__Brief__:
Reproduce, exactly and in full, the lines from the one with "krystal (122, 1304)" through the one with "Vakantietypen (1092, 56)" in the data below; drop pictures.

(Screenshot grounding data)
"""

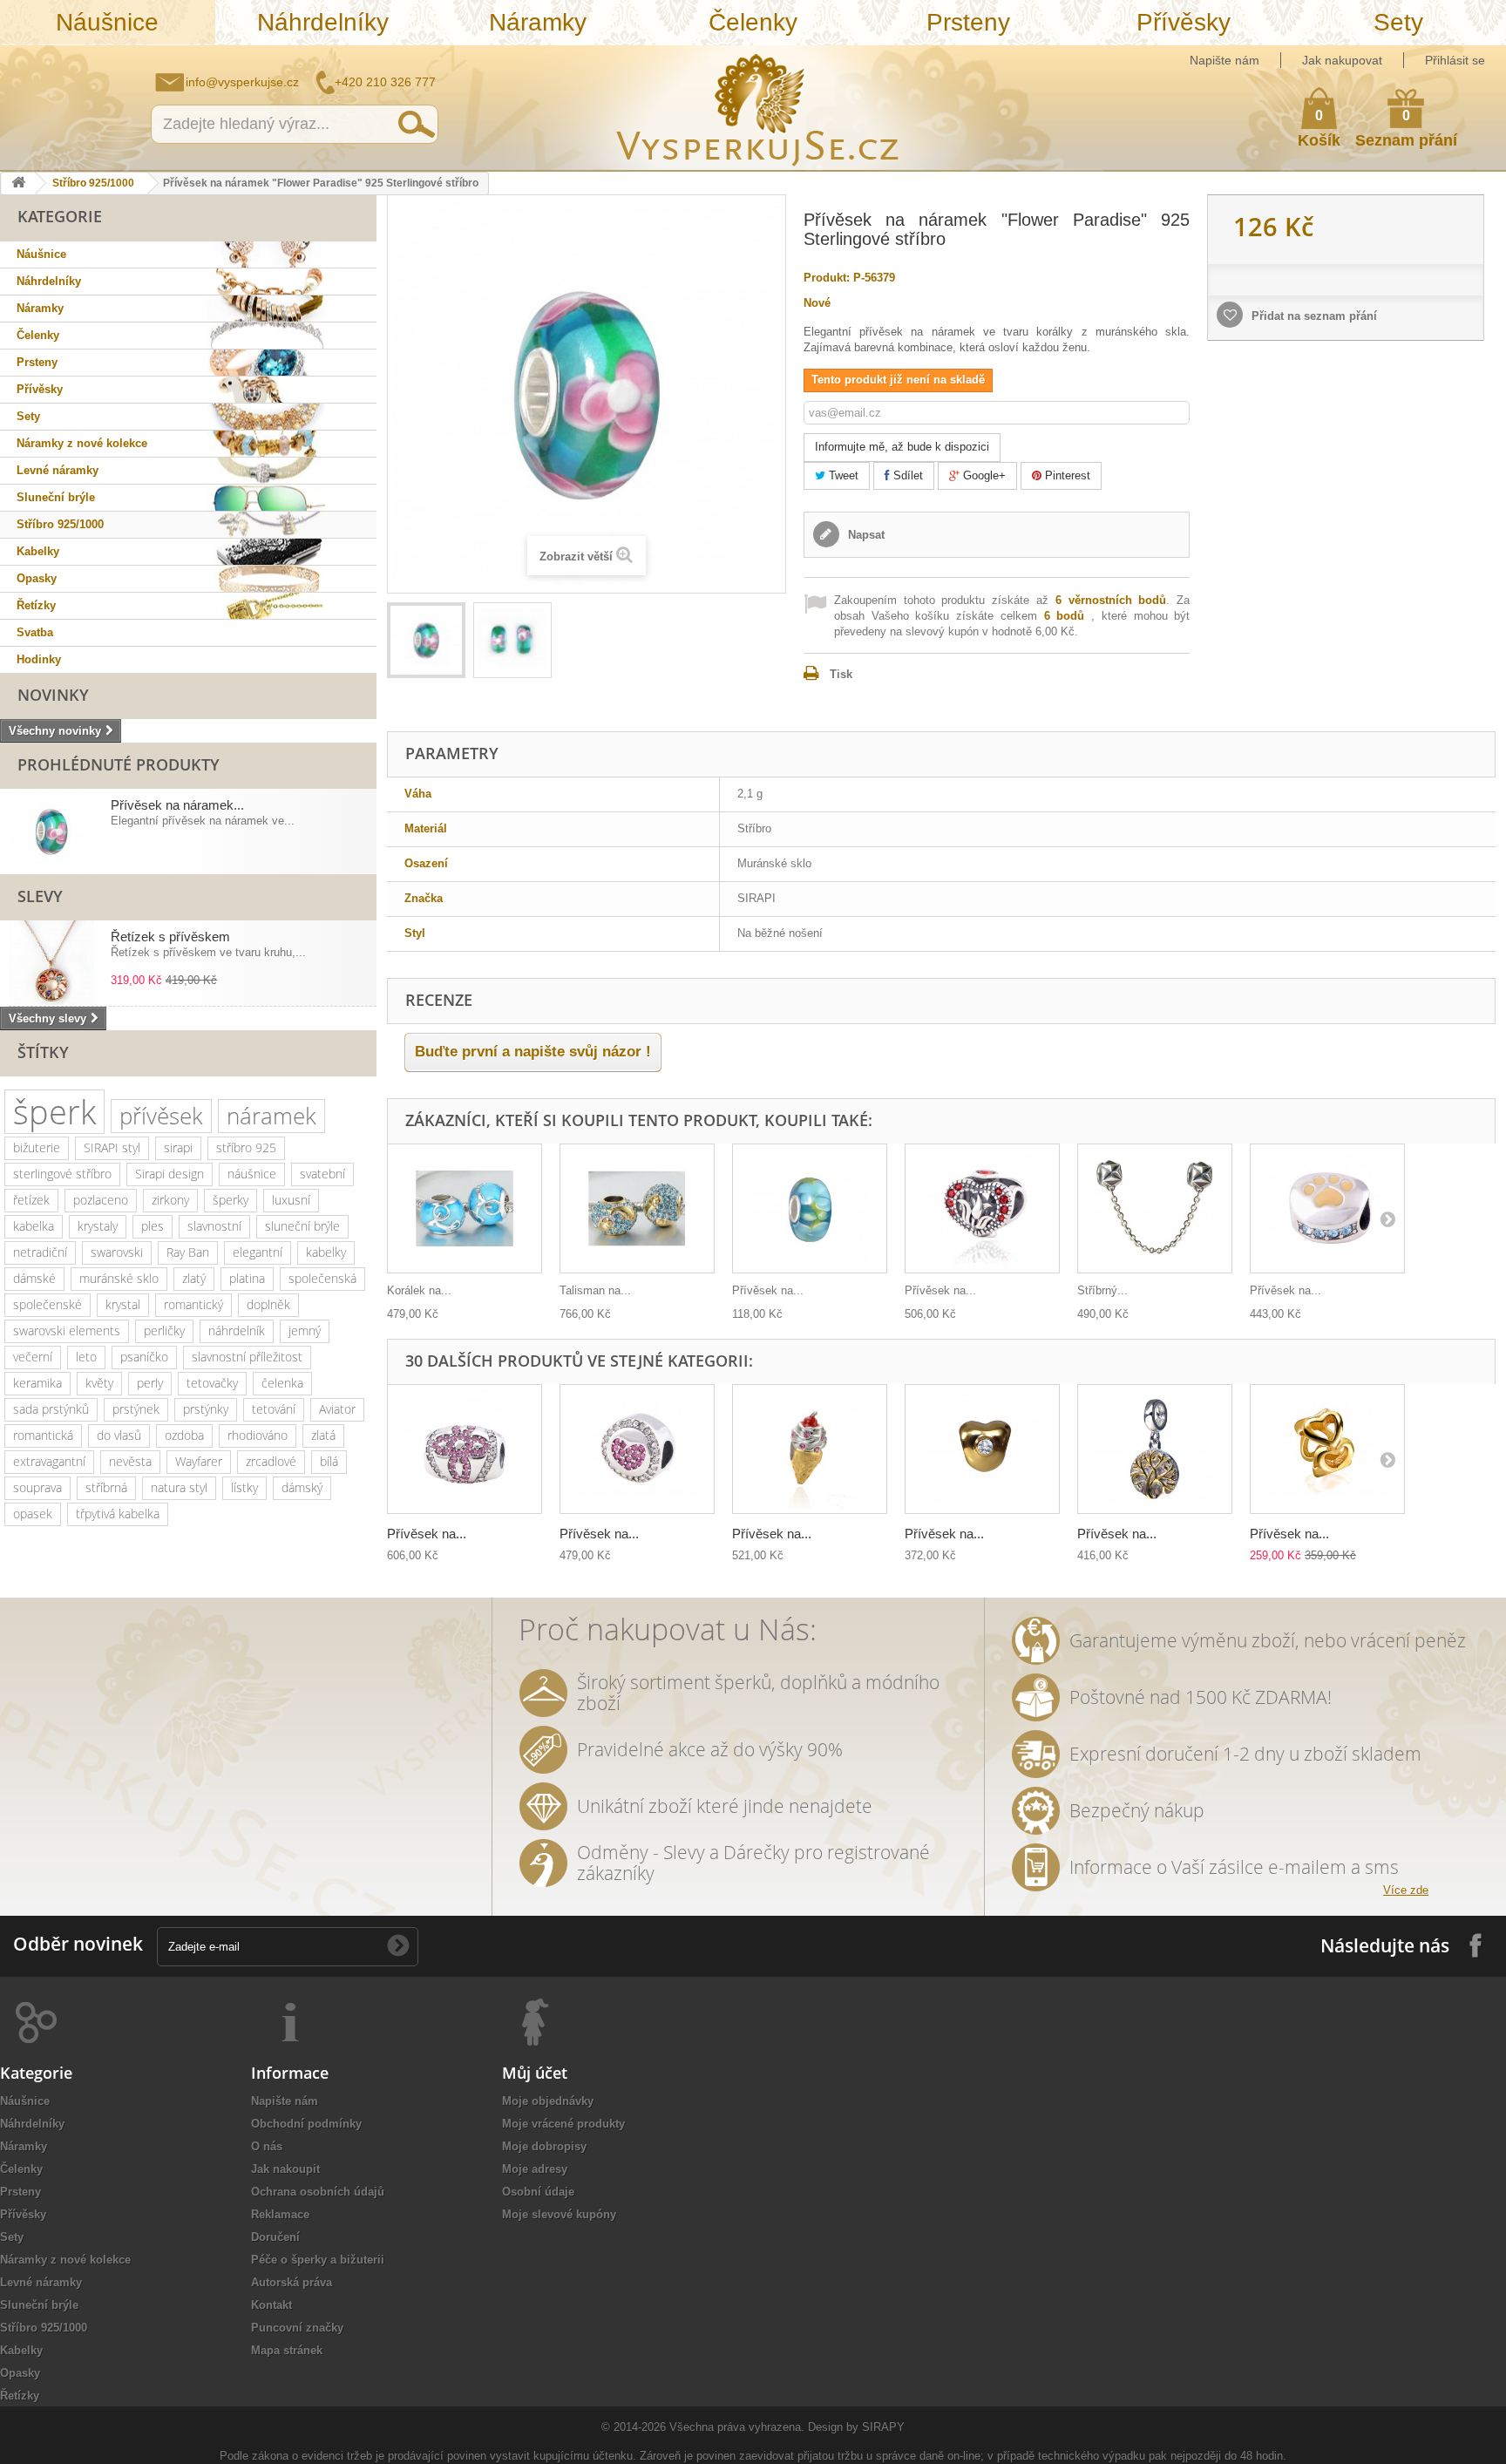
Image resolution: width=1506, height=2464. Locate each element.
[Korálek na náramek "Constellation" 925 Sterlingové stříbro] (464, 1208)
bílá (329, 1461)
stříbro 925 (246, 1147)
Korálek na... (419, 1290)
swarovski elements (66, 1330)
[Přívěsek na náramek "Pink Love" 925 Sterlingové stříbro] (637, 1449)
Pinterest (1065, 475)
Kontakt (271, 2304)
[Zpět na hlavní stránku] (18, 183)
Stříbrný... (1102, 1290)
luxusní (291, 1199)
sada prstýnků (51, 1409)
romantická (43, 1435)
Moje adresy (534, 2169)
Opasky (37, 578)
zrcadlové (271, 1461)
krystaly (98, 1226)
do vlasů (119, 1435)
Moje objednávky (548, 2101)
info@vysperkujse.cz (242, 82)
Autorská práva (291, 2282)
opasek (32, 1513)
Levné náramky (57, 470)
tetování (273, 1409)
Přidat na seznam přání (1312, 315)
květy (99, 1383)
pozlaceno (100, 1199)
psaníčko (144, 1356)
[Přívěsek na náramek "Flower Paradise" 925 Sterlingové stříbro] (426, 640)
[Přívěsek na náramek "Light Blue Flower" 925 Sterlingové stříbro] (809, 1208)
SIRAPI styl (112, 1147)
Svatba (35, 632)
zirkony (170, 1199)
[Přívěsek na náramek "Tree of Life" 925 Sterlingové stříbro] (1154, 1449)
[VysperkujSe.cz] (758, 107)
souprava (37, 1487)
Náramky (538, 22)
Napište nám (1224, 60)
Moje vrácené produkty (563, 2123)
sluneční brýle (302, 1226)
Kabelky (38, 551)
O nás (266, 2146)
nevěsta (130, 1461)
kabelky (326, 1252)
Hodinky (39, 659)
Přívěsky (1183, 22)
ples (152, 1226)
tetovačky (212, 1383)
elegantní (257, 1252)
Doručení (275, 2236)
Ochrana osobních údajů (317, 2191)
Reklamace (280, 2214)
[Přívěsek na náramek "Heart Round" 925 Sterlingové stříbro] (1327, 1449)
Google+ (983, 475)
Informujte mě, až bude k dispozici (902, 446)
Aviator (337, 1409)
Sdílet (906, 475)
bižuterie (36, 1147)
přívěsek (161, 1115)
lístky (244, 1487)
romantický (193, 1304)
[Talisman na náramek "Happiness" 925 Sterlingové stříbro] (637, 1208)
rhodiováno (257, 1435)
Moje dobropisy (544, 2146)
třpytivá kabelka (117, 1513)
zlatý (194, 1278)
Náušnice (107, 22)
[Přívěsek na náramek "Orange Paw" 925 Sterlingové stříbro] (1327, 1208)
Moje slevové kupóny (559, 2214)
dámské (34, 1278)
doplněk (268, 1304)
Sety (1398, 22)
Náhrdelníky (323, 22)
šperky (230, 1199)
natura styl (179, 1487)
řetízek (31, 1199)
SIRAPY (883, 2426)
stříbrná (106, 1487)
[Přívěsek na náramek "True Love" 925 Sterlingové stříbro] (982, 1449)
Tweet (841, 475)
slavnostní (214, 1226)
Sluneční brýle (56, 497)
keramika (37, 1383)
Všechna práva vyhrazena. (736, 2426)
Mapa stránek (286, 2350)
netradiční (40, 1252)
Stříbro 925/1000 (93, 183)
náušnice (251, 1173)
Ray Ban (187, 1252)
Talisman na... (595, 1290)
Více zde (1405, 1890)
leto (86, 1356)
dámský (302, 1487)
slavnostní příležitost (247, 1356)
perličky (164, 1330)
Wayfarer (198, 1461)
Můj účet (534, 2072)
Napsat (865, 534)
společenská (322, 1278)
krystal (122, 1304)
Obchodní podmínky (306, 2123)
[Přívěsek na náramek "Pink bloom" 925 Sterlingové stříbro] (464, 1449)
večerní (32, 1356)
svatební (322, 1173)
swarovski (117, 1252)
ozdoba (184, 1435)
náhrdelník (236, 1330)
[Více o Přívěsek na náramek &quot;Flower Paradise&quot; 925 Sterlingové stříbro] (51, 831)
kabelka (33, 1226)
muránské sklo (119, 1278)
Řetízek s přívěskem (170, 936)
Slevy (40, 896)
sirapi (178, 1147)
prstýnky (205, 1409)
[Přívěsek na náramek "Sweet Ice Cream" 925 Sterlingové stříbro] (809, 1449)
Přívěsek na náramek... (177, 805)
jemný (304, 1330)
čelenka (282, 1383)
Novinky (53, 694)
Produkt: (827, 277)
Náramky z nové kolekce (82, 443)
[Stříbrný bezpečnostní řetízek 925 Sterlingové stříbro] (1154, 1208)
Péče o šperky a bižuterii (317, 2259)
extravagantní (49, 1461)
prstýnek (135, 1409)
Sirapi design (169, 1173)
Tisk (841, 674)
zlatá (323, 1435)
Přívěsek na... (768, 1290)
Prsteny (968, 22)
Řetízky (36, 605)
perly (150, 1383)
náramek (271, 1115)
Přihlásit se (1455, 60)
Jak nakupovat (1342, 60)
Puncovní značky (297, 2327)
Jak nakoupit (285, 2169)
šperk (54, 1111)
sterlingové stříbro (62, 1173)
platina (247, 1278)
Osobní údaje (538, 2191)
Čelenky (753, 22)
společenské (47, 1304)
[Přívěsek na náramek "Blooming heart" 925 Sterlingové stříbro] (982, 1208)
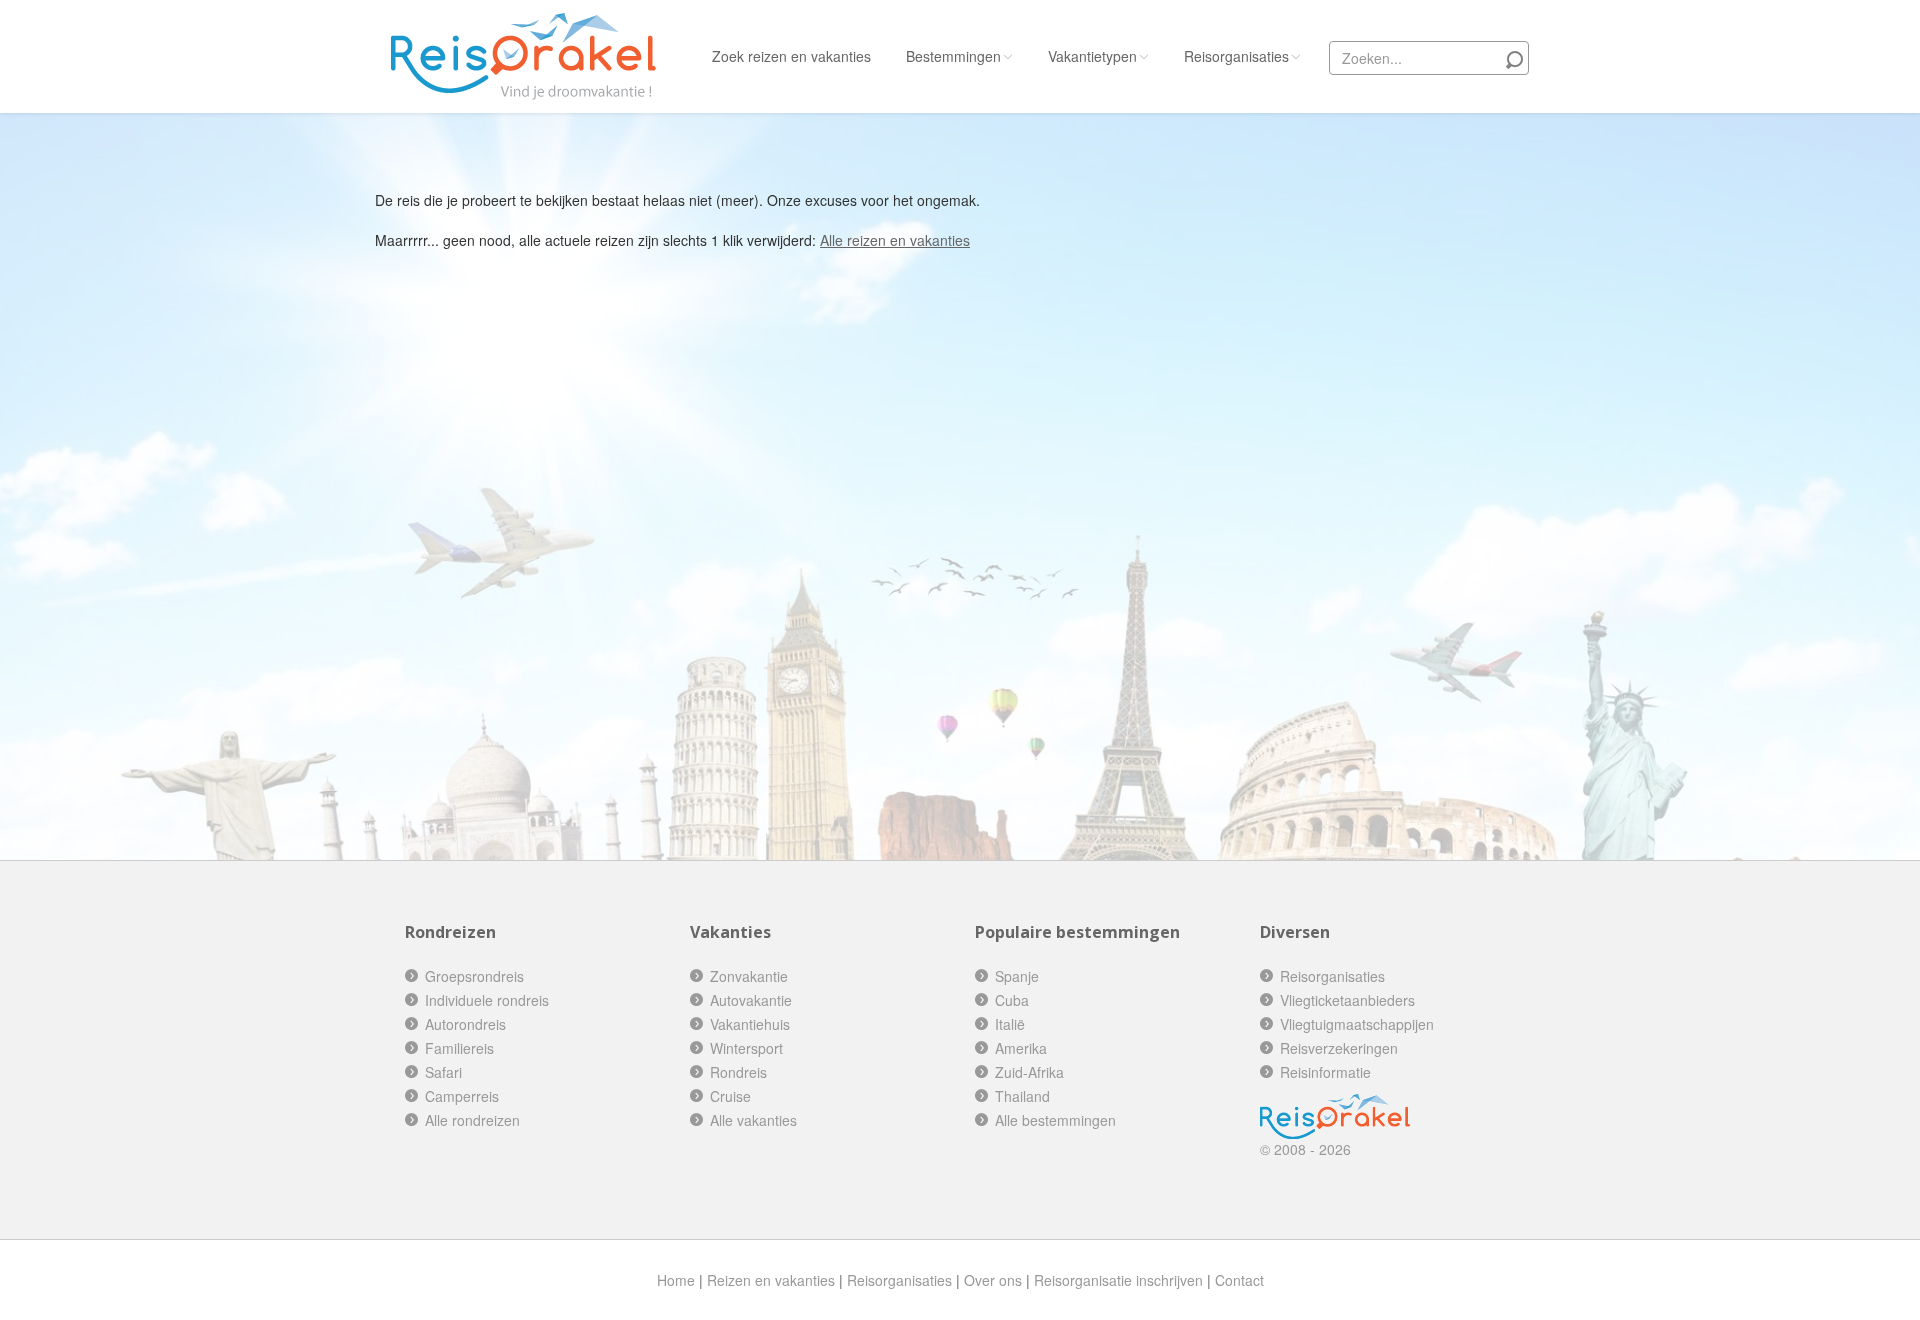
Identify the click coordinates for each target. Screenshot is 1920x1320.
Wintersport (746, 1048)
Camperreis (462, 1096)
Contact (1239, 1280)
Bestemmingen (953, 56)
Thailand (1022, 1096)
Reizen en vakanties (771, 1280)
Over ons (993, 1280)
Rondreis (738, 1072)
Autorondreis (465, 1024)
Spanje (1017, 976)
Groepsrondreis (474, 976)
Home (676, 1280)
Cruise (730, 1096)
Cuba (1012, 1000)
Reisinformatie (1325, 1072)
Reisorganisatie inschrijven (1118, 1280)
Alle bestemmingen (1055, 1120)
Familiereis (459, 1048)
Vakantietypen (1092, 56)
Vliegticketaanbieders (1347, 1000)
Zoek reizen (791, 56)
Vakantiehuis (750, 1024)
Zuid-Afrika (1029, 1072)
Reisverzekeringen (1339, 1048)
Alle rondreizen (472, 1120)
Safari (443, 1072)
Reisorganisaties (1236, 56)
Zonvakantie (749, 976)
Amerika (1021, 1048)
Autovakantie (751, 1000)
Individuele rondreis (487, 1000)
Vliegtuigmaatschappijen (1357, 1024)
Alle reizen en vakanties (895, 240)
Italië (1010, 1024)
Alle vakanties (753, 1120)
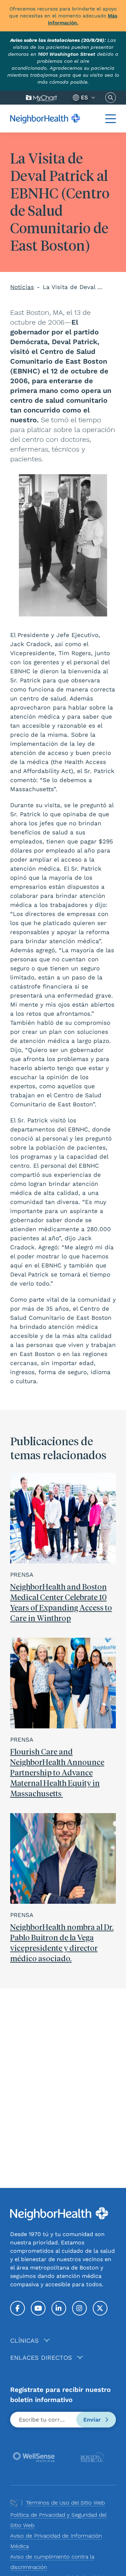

"""

__Task response__:
krystal (122, 1304)
Obchodní podmínky (306, 2123)
[Přívěsek na náramek "Pink bloom" 925 Sterlingové stříbro] (464, 1449)
večerní (32, 1356)
svatební (322, 1173)
swarovski (117, 1252)
ozdoba (184, 1435)
náhrdelník (236, 1330)
[Více o Přívěsek na náramek &quot;Flower Paradise&quot; 925 Sterlingové stříbro] (51, 831)
kabelka (33, 1226)
muránské sklo (119, 1278)
Řetízek s přívěskem (170, 936)
Slevy (40, 896)
sirapi (178, 1147)
prstýnky (205, 1409)
[Přívěsek na náramek "Sweet Ice Cream" 925 Sterlingové stříbro] (809, 1449)
Přívěsek na náramek... (177, 805)
jemný (304, 1330)
čelenka (282, 1383)
Novinky (53, 694)
Produkt: (827, 277)
Náramky z nové kolekce (82, 443)
[Stříbrný bezpečnostní řetízek 925 Sterlingové stříbro] (1154, 1208)
Péče o šperky a bižuterii (317, 2259)
extravagantní (49, 1461)
prstýnek (135, 1409)
Sirapi design (169, 1173)
Tisk (841, 674)
zlatá (323, 1435)
Přívěsek na... (768, 1290)
Prsteny (968, 22)
Řetízky (36, 605)
perly (150, 1383)
náramek (271, 1115)
Přihlásit se (1455, 60)
Jak nakupovat (1342, 60)
Puncovní značky (297, 2327)
Jak nakoupit (285, 2169)
šperk (54, 1111)
sterlingové stříbro (62, 1173)
platina (247, 1278)
Osobní údaje (538, 2191)
Čelenky (753, 22)
společenské (47, 1304)
[Přívěsek na náramek "Blooming heart" 925 Sterlingové stříbro] (982, 1208)
Identify the click coordinates for each target. Screenshot is 1920x1320.
Wintersport (746, 1048)
Camperreis (462, 1096)
Contact (1239, 1280)
Bestemmingen (953, 56)
Thailand (1022, 1096)
Reizen en vakanties (771, 1280)
Over ons (993, 1280)
Rondreis (738, 1072)
Autorondreis (465, 1024)
Spanje (1017, 976)
Groepsrondreis (474, 976)
Home (676, 1280)
Cruise (730, 1096)
Cuba (1012, 1000)
Reisinformatie (1325, 1072)
Reisorganisatie inschrijven (1118, 1280)
Alle bestemmingen (1055, 1120)
Familiereis (459, 1048)
Vakantietypen (1092, 56)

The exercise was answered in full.